ACTIVITY: Copy out exactly the lines beginning with the one that contains "Instruction: Click the Connect wallet button" and ending at the last line of the listing, skipping any pictures.

RECORDS FOR THE EXERCISE:
• • • • •

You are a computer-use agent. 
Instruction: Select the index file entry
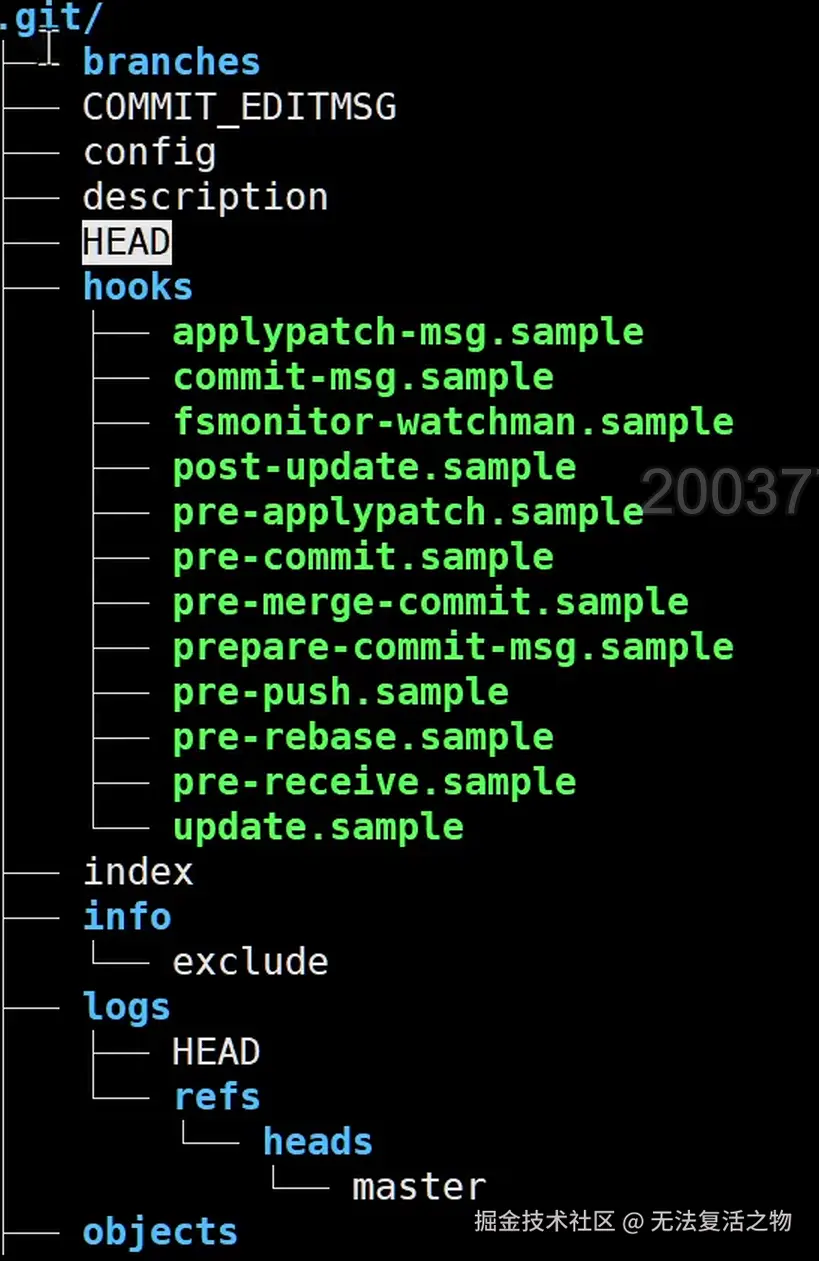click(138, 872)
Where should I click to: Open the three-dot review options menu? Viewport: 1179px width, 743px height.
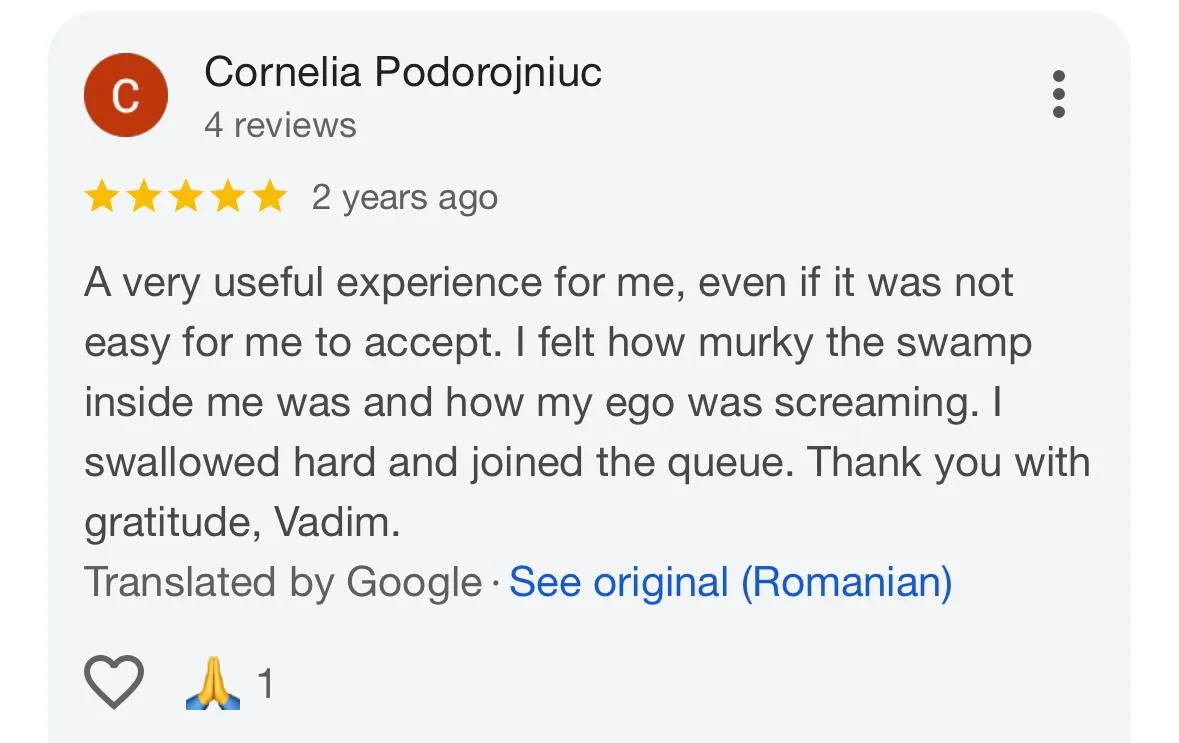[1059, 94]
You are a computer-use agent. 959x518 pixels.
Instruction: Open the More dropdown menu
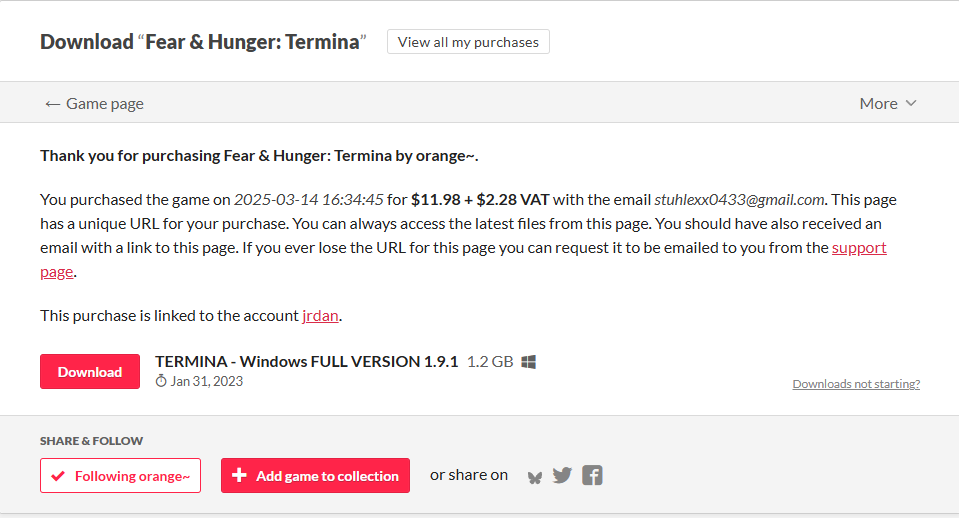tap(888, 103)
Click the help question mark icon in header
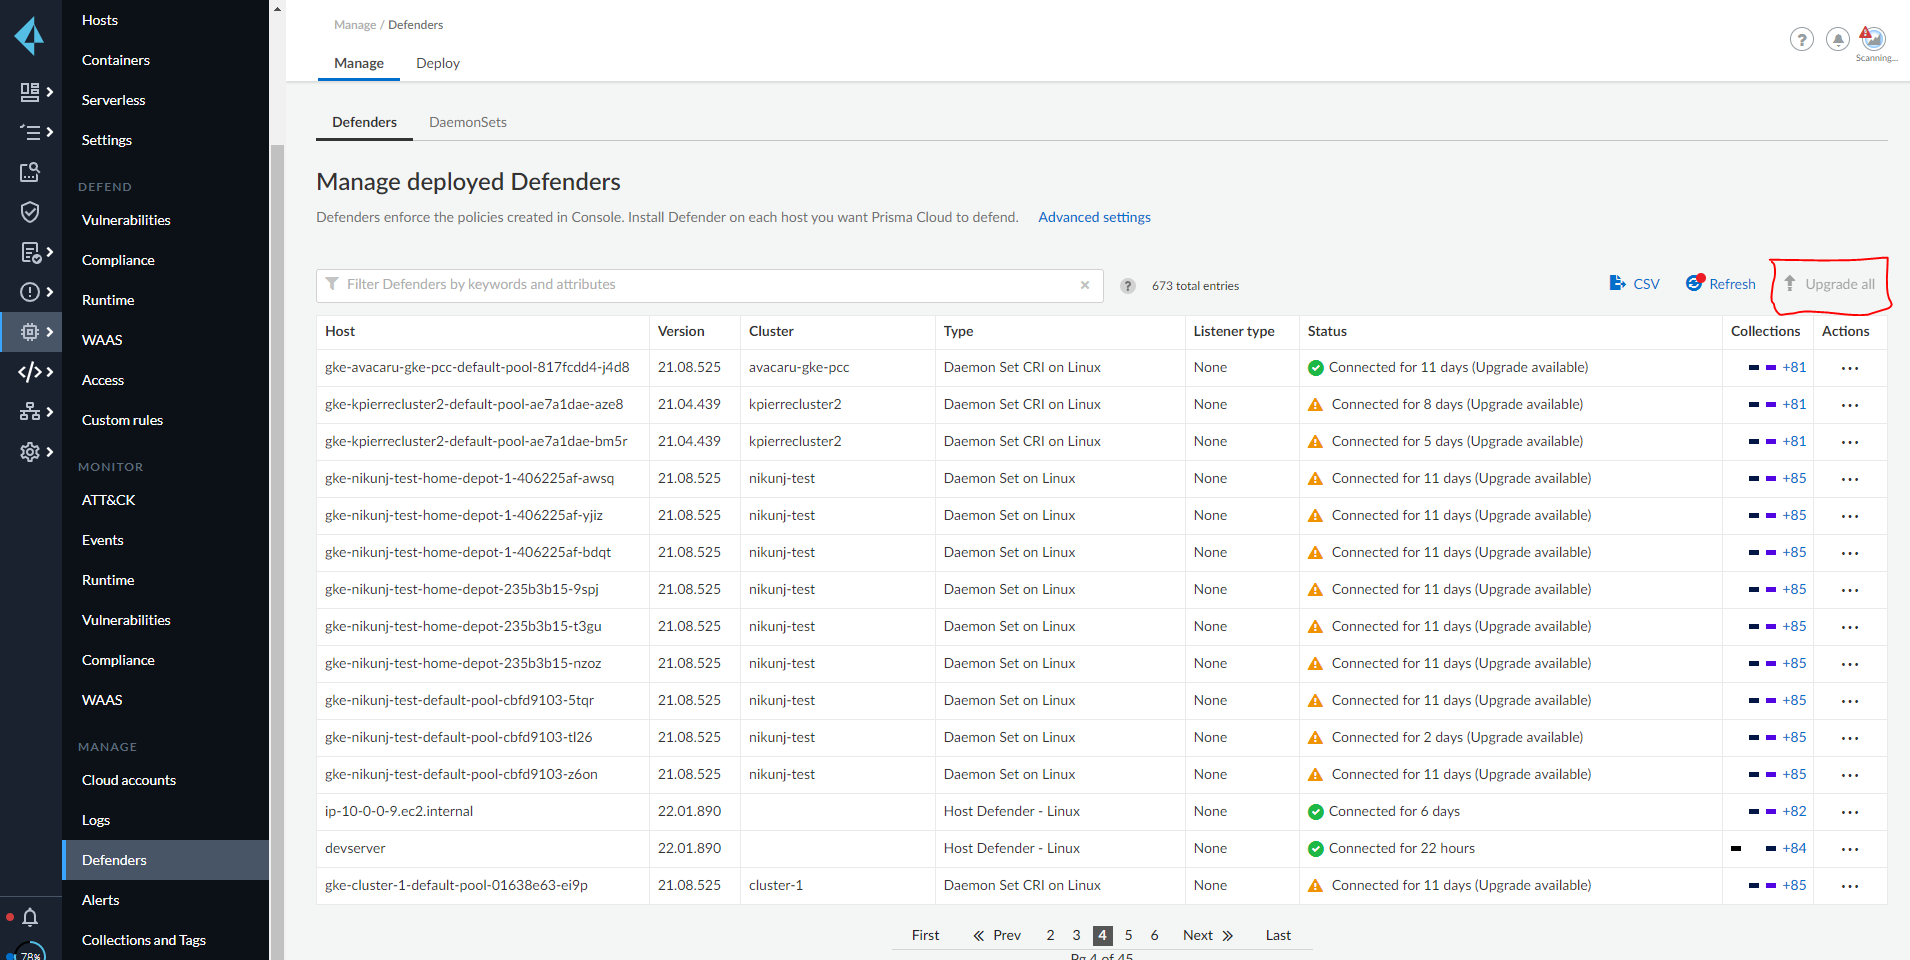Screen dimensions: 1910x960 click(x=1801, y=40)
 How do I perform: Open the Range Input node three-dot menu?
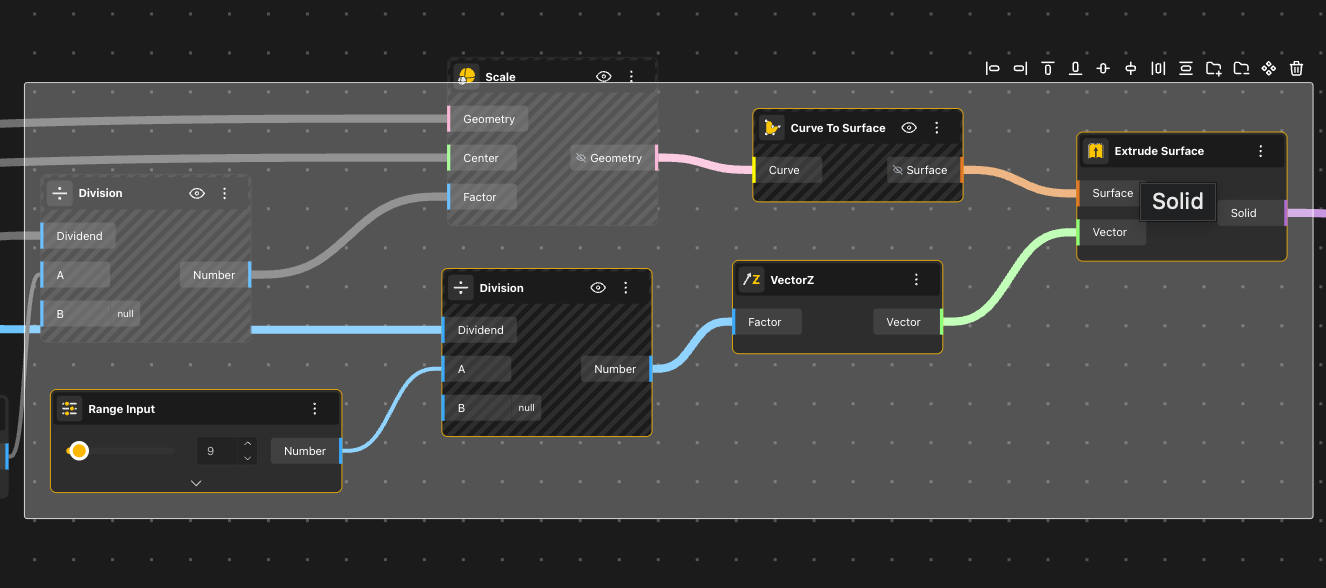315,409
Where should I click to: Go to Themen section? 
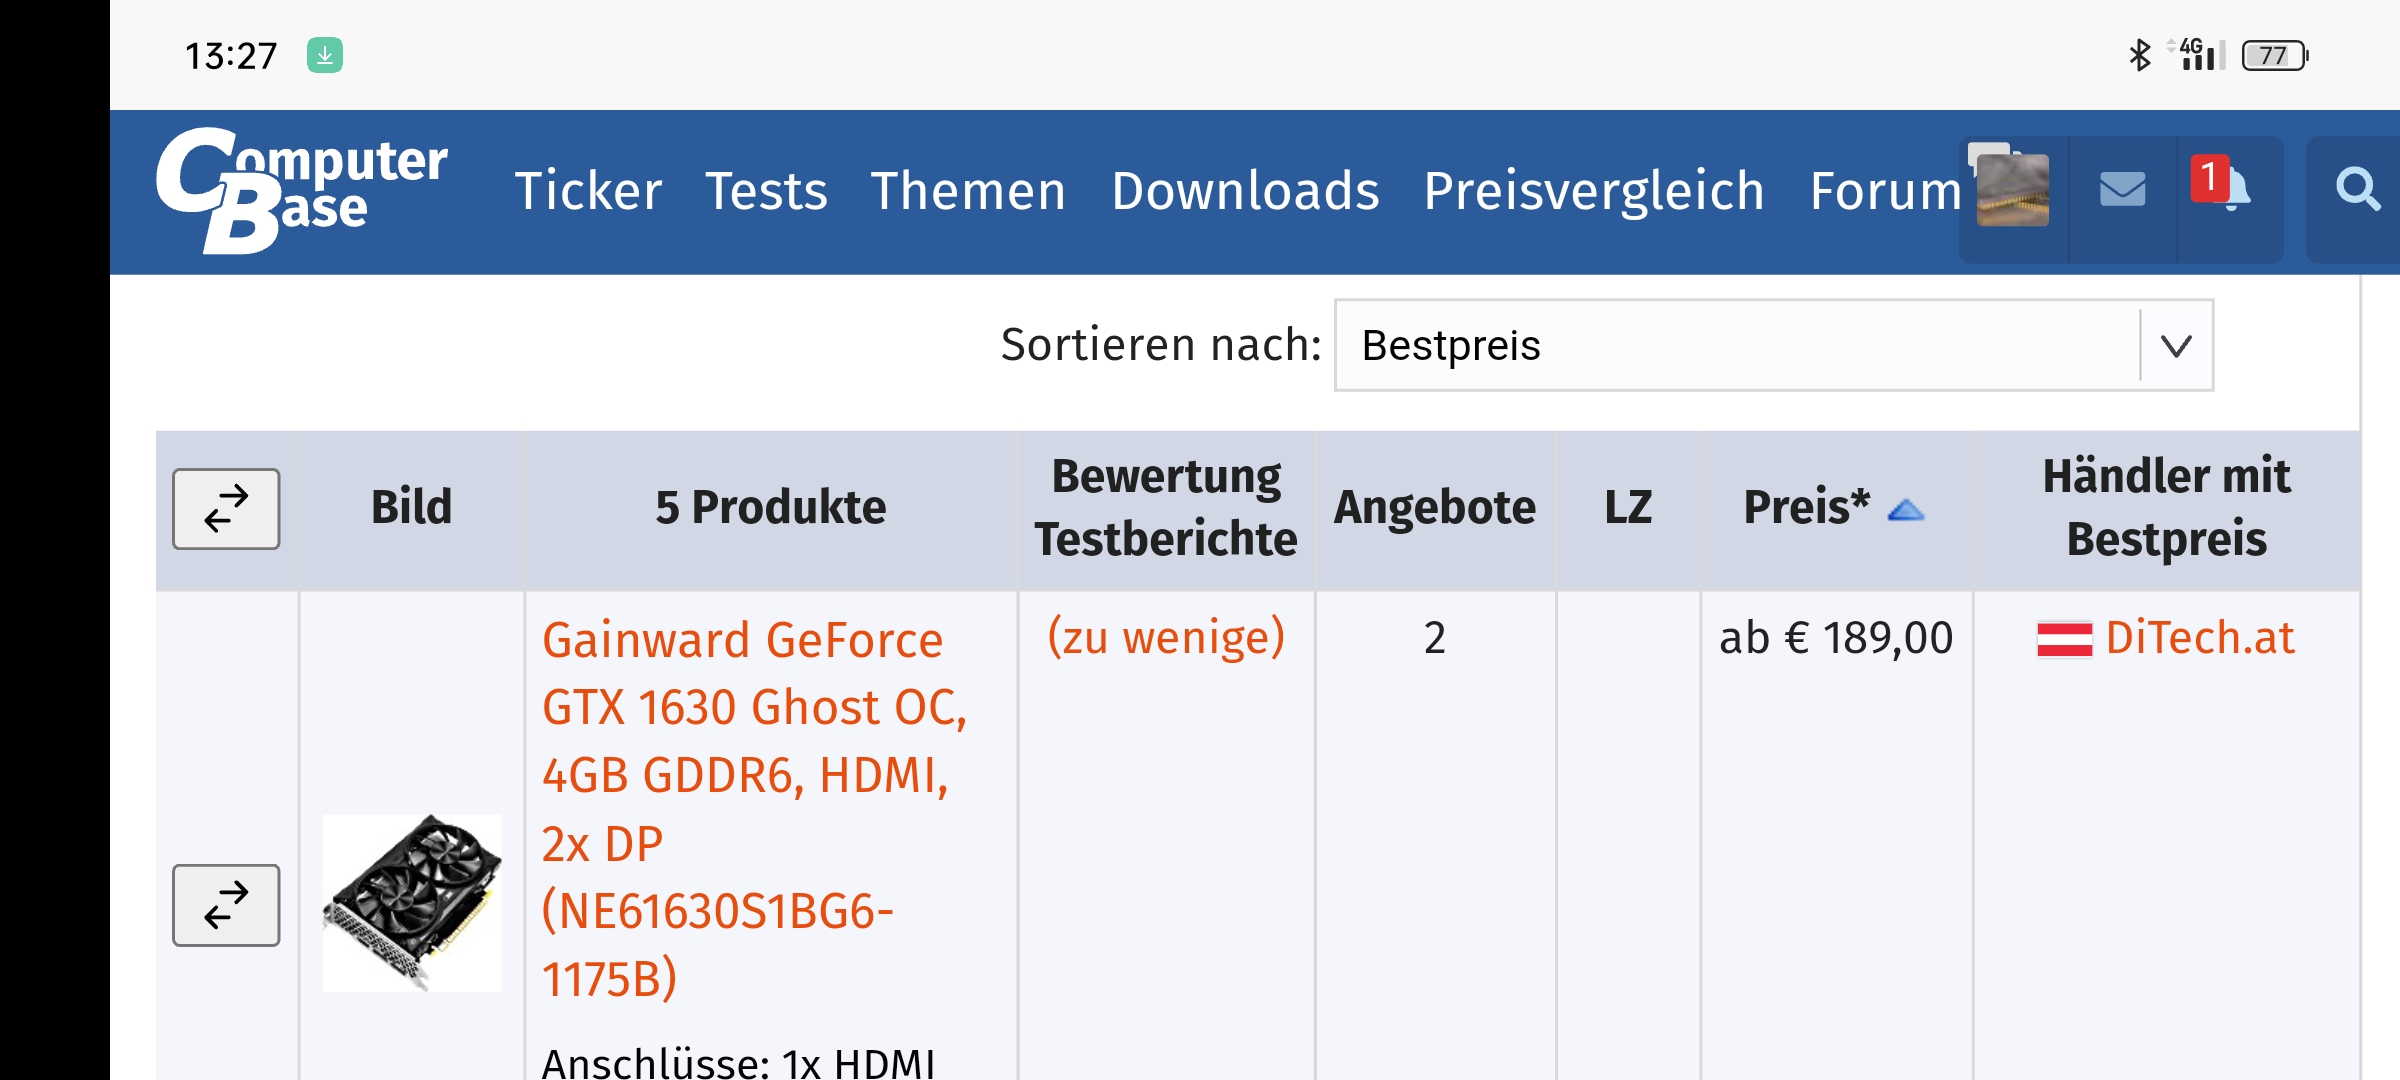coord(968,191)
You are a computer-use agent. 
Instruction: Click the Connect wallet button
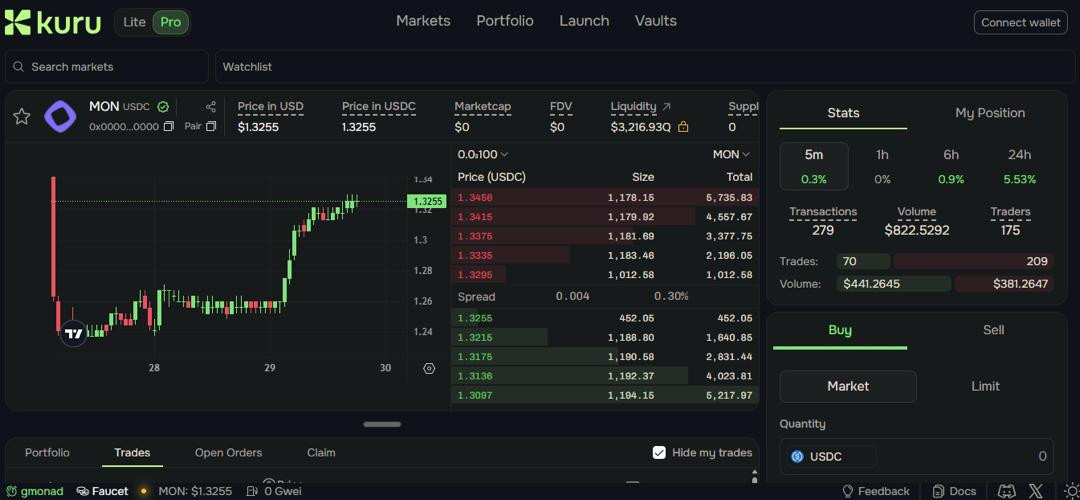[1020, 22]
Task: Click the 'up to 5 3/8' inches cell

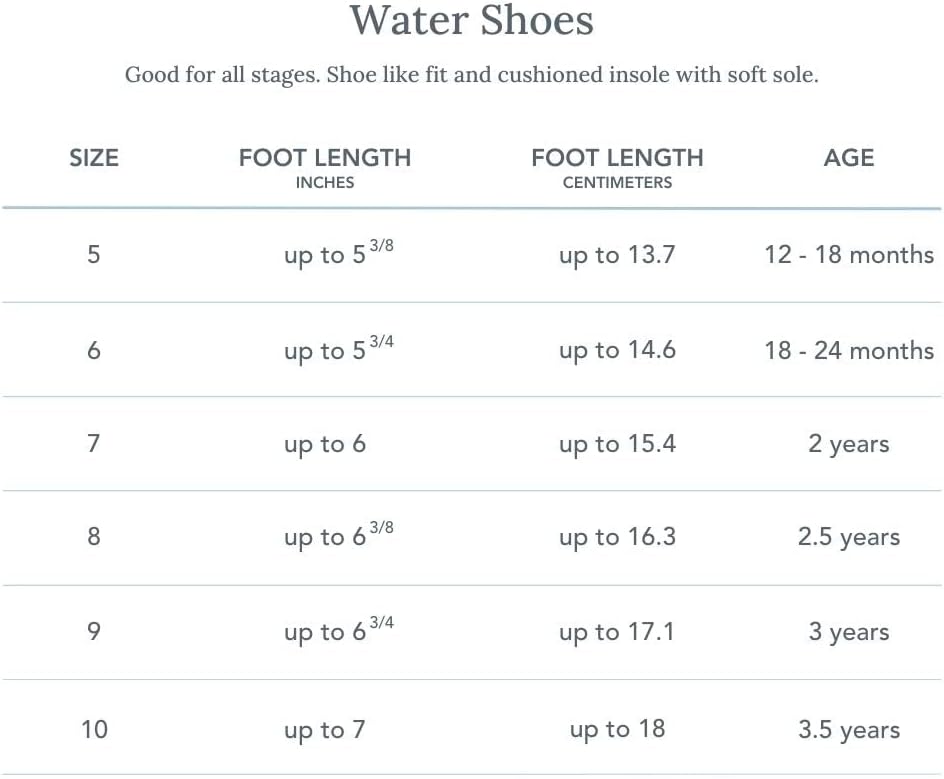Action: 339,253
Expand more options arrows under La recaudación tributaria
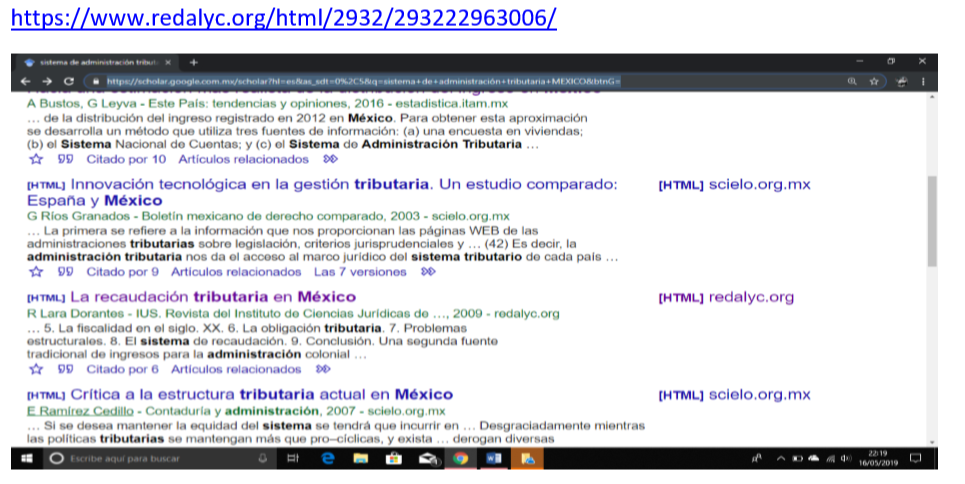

• • • • •

TASK RESPONSE:
Instruction: Click the Connect wallet button
[1020, 22]
Task: Click the 'up to 5 3/8' inches cell

Action: 339,253
Expand more options arrows under La recaudación tributaria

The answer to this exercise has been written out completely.